我正在研究Takuya Fujishima提出的Pitch Class Profile。我已经尽力实现这个等式(使用scipy和numpy);但是,我得到了一些相当奇怪的结果。我已经讨论过如何将它放在DSP上,但我认为这更像是一个编码问题,而不是方程理解问题。
无论如何,这是我的代码。
import scipy.io.wavfile
import numpy as np
import math
import sys
class PCP:
def __init__(self):
self.note_references = [16.35, 17.32, 18.35, 19.45, 20.60, 21.83, 23.12, 24.50, 25.96, 27.50, 29.14, 30.87]
self.results = {}
def create_fft(self, filename):
self.rate, self.data = scipy.io.wavfile.read('fmin.wav')

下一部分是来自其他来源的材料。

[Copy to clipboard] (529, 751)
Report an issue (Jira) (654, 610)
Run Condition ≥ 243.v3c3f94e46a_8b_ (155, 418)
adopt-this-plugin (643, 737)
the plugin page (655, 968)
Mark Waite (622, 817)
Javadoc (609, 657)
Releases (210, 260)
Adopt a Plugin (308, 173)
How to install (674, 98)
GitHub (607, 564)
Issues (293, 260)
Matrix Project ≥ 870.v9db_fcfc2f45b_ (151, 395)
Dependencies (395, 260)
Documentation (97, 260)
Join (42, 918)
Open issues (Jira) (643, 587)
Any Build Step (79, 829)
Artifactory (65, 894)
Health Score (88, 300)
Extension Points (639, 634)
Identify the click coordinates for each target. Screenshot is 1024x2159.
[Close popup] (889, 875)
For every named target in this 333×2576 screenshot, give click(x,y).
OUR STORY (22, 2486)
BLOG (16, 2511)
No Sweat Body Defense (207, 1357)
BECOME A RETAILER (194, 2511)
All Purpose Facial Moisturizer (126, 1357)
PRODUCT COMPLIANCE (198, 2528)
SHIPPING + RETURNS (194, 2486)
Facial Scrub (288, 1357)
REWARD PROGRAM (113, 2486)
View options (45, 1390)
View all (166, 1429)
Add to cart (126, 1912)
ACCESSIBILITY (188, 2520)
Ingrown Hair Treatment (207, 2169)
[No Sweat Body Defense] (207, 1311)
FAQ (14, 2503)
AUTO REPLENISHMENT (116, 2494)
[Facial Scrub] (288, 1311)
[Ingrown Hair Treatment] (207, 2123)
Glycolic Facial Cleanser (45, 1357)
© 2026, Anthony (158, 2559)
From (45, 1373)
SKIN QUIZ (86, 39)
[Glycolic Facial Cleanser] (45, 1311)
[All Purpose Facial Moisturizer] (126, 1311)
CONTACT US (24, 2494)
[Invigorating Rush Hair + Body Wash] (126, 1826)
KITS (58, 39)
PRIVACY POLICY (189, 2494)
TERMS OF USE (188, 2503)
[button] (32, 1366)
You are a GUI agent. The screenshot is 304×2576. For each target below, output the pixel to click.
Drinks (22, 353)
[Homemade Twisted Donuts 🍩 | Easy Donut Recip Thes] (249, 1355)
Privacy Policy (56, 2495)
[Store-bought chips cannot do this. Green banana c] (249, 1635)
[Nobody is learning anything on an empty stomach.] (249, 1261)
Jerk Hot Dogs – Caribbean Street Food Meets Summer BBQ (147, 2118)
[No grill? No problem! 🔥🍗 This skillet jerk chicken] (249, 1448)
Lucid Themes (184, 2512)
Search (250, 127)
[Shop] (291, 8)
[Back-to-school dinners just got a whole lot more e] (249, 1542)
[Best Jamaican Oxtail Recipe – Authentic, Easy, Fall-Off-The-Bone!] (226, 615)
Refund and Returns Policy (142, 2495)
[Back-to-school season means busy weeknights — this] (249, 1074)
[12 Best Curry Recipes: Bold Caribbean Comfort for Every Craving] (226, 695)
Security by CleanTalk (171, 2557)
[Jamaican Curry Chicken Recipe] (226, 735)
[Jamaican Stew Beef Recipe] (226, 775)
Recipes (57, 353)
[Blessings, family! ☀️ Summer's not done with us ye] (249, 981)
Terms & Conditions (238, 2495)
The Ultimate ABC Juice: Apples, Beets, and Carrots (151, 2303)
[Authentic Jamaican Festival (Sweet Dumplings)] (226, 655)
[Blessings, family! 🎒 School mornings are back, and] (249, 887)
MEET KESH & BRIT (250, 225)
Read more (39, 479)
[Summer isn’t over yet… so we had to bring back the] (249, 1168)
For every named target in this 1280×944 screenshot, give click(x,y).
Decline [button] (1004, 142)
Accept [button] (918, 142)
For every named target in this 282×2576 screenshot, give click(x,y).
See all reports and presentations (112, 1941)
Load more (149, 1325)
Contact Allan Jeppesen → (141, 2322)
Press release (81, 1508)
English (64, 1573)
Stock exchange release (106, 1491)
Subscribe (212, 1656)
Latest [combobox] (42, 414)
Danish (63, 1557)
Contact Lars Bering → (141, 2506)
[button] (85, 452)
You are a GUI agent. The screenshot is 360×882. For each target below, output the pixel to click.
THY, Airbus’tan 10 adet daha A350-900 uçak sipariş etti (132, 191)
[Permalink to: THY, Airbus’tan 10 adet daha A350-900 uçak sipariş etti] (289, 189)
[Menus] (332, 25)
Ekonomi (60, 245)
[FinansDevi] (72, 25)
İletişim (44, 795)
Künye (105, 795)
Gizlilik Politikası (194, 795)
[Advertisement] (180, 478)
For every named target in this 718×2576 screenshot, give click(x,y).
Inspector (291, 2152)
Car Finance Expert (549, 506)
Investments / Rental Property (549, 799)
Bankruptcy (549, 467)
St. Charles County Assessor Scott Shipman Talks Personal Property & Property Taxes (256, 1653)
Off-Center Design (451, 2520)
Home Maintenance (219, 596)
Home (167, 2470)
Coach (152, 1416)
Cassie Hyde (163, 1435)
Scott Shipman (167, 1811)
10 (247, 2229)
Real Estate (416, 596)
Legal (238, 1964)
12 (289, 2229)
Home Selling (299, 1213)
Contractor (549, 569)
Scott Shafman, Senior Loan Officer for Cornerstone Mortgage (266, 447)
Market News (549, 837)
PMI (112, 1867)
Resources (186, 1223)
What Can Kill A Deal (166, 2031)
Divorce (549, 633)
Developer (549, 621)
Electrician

print "Data from the File: \n", self.data
self.frames = self.data.size
print "Number of Frames: ", self.frames
print "Rate: ", self.rate
self.fft_results = np.fft.rfft(self.data) ##fft computing and normalization
print "Results from the FFT: \n", self.fft_results
# The work of the following classes was almost entirely based on a
# thread in DSP. Here is the link to the particular article
# http://dsp.stackexchange.com/questions/13722/pitch-class-profiling
# This function returns the values of the notes given the spectrograph
def m_func(self, l, p):
#M(l) = round(12 * log_2( (f_s*l)/(N*f_ref) ) ) % 12
#print "L: ", l
#print "Note: ", p
a = self.rate * l
b = self.frames * self.note_references[p]
c = 12 * np.log2(a/b)
d = np.round(c)
e = np.mod(d.all(), 12)
#print "Result: ", e
#raw_input()
return e
def pcp(self, p):
r = 0
for l in self.fft_results:
result = self.m_func(l[0], p)
#print "actual returned result", result
if result == p:
r+=1
#print "There was a match! Add it!"
return r
def calculate_PCP(self):
for p in range(0,11): #for all 12 notes
self.results[p] = self.pcp(p)
def print_results(self):
for i in self.results.keys():
print i , ":" , self.results[i]
def main():
m = PCP()
m.create_fft("fmin.wav")
m.calculate_PCP()
m.print_results()
if __name__ == '__main__':
main()
以下是输出:
Data from the File:
[[16 15]
[ 9 9]
[15 15]
...,
[ 0 0]
[ 0 0]
[ 0 0]]
Number of Frames: 352800
Rate: 44100
Results from the FFT:
[[ 31.+0.j 1.+0.j]
[ 18.+0.j 0.+0.j]
[ 30.+0.j 0.+0.j]
...,
[ 0.+0.j 0.+0.j]
[ 0.+0.j 0.+0.j]
[ 0.+0.j 0.+0.j]]
PCP.py:36: RuntimeWarning: divide by zero encountered in log2
c = 12 * np.log2(a/b)
PCP.py:36: RuntimeWarning: invalid value encountered in cdouble_scalars
c = 12 * np.log2(a/b)
0 : 143
1 : 176263
2 : 0
3 : 0
4 : 0
5 : 0
6 : 0
7 : 0
8 : 0
9 : 0
10 : 0
该文件包含一个弹奏F小调和弦的钢琴(在结果词典中以0,5和7作为回应)。然而,结果表明C#/ Db非常强大,我当然可以确认录音中没有C#。我非常感谢所有人的帮助!
答案 0 :(得分:0)
音高频率与频谱频率不同,因此不等于每第12个fft幅度结果箱的内容(特别是对于实际音乐声音的录音)。如果不出意外,任何强大的奇次谐波(不是2的幂)将最终出现在错误的音高等级箱中。
所引用的算法仅适用于受限制的波形类别,这些波形可能无法代表现场音乐音频。